You ask why we need a theory of how complexity is created from humble beginnings. If you look at any biological system or any technological artifact, it consists of many parts that work together in such a way that they produce a specific result and if those parts were wrong by more than a small tolerance it would cease to work. How those parts came to be put together with that small tolerance requires an explanation that is different from the explanation of how a stone in a stream gets to be smooth or something like that.
I’m glad you accept the existence of complexity. I would call the phenomenon of complexity a “fact”, and so would most other people. The reason we call it a fact, rather than a theory is that we are confronted by the phenomenon in a very basic way. I don’t doubt that you could argue that every aspect of or declaration of fact-status is theory-dependant, and that there are an infinite number of turtles supporting the “fact”. However, it is clearly more productive for everyone to accept the basic statement that complexity exists – it is a fact.
My contention, to quote Richard Dawkins, is that there is “the fact of evolution”. I heard him say that during one of his futile debates with a religious maniac. I think what he means, and what I actually mean, is that evolution is (nearly) as basic a phenomenon as complexity, which we are confronted by in all sorts of ways. Perhaps declaration of fact-status is a methodological rule to encourage progress? If so, it is a very useful and well-founded rule!
Now, your definition of “evolution” may be different from what is commonly understood – i.e. the phenomenon of biological evolution. Perhaps you mean a general theory, of which biological evolution could be regarded as an experimental test, or a basic statement, or a deduction or whatever. In which case, we are talking about different things.

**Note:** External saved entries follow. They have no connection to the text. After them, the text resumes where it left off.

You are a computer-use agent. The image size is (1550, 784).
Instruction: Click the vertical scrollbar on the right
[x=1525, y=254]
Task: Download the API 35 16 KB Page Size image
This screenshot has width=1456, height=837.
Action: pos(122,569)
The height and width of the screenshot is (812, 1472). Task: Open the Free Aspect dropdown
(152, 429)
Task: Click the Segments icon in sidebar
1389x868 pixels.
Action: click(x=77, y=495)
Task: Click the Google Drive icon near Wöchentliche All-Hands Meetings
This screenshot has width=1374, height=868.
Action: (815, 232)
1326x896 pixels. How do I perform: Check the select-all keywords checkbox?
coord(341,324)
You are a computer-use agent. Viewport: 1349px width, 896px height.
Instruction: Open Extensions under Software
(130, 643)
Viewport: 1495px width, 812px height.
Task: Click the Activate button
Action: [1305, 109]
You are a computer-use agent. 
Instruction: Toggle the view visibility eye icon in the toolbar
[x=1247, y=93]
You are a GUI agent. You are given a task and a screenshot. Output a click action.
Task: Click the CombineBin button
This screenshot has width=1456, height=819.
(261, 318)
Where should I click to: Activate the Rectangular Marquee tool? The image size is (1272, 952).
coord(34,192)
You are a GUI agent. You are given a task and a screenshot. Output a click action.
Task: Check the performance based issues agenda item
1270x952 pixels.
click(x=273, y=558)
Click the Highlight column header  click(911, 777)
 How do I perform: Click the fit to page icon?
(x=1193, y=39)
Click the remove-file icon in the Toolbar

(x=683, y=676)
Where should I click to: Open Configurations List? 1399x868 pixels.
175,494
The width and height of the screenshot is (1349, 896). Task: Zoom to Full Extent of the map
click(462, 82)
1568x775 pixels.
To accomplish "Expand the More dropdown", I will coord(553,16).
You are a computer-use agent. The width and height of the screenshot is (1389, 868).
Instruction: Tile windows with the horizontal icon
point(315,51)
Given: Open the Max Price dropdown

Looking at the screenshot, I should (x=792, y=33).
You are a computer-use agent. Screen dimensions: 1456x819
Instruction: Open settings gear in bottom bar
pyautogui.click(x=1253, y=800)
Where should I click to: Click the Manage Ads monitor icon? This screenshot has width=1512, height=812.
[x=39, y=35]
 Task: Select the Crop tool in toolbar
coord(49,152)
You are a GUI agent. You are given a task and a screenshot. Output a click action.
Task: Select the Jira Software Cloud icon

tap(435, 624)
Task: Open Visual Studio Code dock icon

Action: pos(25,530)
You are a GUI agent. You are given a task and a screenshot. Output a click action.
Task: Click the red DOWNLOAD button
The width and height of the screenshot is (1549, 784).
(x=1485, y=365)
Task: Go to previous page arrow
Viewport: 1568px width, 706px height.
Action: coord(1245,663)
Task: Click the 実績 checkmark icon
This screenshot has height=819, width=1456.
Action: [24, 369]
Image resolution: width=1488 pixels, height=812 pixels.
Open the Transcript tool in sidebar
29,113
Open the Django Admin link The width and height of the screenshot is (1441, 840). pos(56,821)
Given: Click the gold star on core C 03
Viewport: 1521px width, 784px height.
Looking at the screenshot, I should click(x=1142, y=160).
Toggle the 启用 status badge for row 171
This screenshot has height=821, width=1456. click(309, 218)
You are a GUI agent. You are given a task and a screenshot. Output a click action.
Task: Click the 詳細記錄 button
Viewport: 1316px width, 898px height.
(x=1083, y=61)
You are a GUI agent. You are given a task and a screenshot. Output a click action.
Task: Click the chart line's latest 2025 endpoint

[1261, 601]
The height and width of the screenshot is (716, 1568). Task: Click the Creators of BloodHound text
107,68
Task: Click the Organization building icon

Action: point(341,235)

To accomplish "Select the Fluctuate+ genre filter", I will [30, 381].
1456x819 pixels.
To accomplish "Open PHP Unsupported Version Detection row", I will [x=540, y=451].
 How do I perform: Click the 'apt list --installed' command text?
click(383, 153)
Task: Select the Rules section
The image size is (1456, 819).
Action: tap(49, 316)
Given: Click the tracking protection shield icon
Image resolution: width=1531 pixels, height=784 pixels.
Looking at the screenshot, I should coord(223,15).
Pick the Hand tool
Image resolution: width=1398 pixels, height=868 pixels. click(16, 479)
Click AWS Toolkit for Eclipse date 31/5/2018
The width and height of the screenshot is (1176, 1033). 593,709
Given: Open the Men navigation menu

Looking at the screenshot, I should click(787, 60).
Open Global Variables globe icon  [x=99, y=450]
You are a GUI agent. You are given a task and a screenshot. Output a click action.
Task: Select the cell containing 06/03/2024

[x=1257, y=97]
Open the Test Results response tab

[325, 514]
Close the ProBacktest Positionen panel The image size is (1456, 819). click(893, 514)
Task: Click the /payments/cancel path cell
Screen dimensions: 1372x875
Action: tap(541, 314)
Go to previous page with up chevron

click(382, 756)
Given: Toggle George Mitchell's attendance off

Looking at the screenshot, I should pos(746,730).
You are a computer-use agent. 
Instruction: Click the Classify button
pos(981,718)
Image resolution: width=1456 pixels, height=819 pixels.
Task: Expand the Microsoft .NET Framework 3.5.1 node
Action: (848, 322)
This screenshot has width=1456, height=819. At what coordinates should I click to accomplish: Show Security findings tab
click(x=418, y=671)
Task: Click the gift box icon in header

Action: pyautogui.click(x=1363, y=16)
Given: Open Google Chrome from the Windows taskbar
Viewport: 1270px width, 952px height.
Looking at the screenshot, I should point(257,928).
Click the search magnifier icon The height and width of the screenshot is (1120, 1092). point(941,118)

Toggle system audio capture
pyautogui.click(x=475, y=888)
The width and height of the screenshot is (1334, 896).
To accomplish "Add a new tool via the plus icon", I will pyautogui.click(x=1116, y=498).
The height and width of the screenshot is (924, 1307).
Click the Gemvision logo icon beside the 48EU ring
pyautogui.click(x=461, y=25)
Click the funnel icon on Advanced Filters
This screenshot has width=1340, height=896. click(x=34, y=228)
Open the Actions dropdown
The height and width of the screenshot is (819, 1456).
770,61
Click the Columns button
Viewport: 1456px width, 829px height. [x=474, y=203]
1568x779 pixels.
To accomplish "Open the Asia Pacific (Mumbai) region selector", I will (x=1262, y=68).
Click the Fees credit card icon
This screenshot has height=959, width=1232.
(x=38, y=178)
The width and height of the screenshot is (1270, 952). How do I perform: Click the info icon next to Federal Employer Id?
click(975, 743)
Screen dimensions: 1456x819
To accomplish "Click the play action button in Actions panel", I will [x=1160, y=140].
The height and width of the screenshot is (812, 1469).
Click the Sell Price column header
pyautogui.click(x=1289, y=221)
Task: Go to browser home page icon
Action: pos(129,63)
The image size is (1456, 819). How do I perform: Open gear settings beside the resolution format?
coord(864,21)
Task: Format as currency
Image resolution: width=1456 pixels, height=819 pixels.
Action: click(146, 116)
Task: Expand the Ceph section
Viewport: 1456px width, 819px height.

Theories and facts talk about different things, yes, but a theory can be factual. Evolution is a theory which we take to be a factual description of certain processes in reality. It is only in taking the untenable view of some religionists, that there is somehow a distinction between a theory and a fact that to do with the theories truth value, that leads to your misundanding Alan Forrester’s quite straightforward statements to you. Evolution is a true theory about how complexity arises; it is also a factual description of some domain of the world. The two previous statements are just two ways of saying the same thing.
> But Newton’s theory was replaced by quantum mechanics and general relativity, which contradict one another so they can’t both be true. We don’t know what the replacement will be and it may be the case that there is stuff physicists have badly misunderstood at the foundations of both theories
Opps .. you made a mistake here by saying that both theories have foundations. The idea that theories have foundations is tied up with justificationist ways of thinking . You know this but still slipped up even when explaining how justificationism is a mistake! Such mistakes are common, and there wouldn’t be a Popperian who hasn’t unintentionally made them. Perhaps by foundations you meant universal ideas, but given how easy it is to be misunderstood I think you should have explicitly said that.
I agree with you. But objectively the foundations of a theory are its axioms, or laws. Some people think that evidence is the foundation of a theory. I think foundations is perfectly legitimate use, but that is because, I guess, I would not confuse the epistemological use, with the logical use. What word would you recomend instead, or would you suggest like a footnote or a parenthetical remark noting the difference?